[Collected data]
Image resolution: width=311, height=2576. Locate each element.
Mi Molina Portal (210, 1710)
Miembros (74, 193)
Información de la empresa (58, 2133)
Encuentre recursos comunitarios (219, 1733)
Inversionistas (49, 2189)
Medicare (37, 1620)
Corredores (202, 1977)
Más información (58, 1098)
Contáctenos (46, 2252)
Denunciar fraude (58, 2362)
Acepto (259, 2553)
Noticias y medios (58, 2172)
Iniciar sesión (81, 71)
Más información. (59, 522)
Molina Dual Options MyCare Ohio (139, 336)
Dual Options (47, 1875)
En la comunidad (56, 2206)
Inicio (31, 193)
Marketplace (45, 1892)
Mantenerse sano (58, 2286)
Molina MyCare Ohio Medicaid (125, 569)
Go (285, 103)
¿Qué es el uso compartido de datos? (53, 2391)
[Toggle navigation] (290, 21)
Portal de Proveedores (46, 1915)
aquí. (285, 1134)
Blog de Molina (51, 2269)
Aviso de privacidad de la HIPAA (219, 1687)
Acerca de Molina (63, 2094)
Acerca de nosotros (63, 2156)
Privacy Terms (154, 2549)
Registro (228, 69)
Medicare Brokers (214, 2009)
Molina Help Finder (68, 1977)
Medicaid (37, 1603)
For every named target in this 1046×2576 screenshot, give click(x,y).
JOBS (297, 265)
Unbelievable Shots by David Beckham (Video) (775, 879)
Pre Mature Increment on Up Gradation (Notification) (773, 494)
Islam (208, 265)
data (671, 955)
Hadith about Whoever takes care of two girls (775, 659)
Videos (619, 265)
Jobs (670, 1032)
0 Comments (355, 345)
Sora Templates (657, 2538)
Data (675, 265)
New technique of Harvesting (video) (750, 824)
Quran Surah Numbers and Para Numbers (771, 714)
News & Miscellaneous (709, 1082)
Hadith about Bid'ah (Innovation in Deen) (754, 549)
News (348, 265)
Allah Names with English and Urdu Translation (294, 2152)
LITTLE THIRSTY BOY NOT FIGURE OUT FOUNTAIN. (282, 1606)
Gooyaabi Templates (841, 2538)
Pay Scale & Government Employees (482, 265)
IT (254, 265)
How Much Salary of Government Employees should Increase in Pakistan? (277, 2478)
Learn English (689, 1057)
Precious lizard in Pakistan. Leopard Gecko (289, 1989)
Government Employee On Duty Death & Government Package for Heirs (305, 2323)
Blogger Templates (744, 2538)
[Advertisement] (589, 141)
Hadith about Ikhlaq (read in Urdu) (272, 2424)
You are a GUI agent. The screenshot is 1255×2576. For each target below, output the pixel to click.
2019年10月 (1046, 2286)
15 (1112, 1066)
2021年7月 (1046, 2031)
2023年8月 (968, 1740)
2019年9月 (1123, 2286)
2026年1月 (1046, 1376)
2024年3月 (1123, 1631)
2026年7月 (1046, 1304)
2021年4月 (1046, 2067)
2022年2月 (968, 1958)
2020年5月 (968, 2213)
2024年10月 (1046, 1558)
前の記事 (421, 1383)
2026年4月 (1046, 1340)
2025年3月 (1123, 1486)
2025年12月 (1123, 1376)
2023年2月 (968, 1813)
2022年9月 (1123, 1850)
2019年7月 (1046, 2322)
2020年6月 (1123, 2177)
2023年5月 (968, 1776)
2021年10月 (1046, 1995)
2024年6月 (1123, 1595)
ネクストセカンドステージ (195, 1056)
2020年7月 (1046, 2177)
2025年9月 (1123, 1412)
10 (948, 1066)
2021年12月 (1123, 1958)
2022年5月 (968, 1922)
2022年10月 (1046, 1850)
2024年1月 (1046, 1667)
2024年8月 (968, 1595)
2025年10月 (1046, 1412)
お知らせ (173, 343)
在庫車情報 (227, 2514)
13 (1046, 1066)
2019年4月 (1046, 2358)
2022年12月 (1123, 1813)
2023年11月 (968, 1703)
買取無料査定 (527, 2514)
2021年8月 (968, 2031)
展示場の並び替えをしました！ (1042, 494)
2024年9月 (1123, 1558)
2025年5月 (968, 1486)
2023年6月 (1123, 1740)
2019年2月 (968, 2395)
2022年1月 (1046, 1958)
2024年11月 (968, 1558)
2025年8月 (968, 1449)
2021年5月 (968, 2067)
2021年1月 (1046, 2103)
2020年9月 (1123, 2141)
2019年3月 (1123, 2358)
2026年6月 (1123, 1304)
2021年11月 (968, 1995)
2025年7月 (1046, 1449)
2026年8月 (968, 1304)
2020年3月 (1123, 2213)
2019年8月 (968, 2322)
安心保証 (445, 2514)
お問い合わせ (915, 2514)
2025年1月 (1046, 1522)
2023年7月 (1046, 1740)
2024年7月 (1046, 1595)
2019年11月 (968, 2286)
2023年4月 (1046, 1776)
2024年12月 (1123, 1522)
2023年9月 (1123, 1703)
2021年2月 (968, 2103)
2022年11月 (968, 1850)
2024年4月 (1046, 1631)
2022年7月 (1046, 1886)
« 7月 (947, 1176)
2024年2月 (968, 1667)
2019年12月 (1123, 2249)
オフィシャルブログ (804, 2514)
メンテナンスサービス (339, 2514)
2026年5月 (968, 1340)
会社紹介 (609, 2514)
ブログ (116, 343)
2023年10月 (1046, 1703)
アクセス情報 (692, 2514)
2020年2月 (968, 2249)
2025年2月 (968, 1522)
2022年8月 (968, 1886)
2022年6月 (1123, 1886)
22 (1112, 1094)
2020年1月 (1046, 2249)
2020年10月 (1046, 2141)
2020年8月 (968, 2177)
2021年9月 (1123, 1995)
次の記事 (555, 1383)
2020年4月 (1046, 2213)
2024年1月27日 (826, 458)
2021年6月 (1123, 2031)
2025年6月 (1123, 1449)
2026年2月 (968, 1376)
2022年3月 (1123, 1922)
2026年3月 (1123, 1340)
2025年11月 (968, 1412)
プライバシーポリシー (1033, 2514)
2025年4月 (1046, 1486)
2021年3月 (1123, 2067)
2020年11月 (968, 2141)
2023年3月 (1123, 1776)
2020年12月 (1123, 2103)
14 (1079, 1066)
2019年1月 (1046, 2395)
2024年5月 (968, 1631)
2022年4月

> _About this task_: The answer is a single number, the count of lines in the records that contain the string "each".

> _Task response_: 2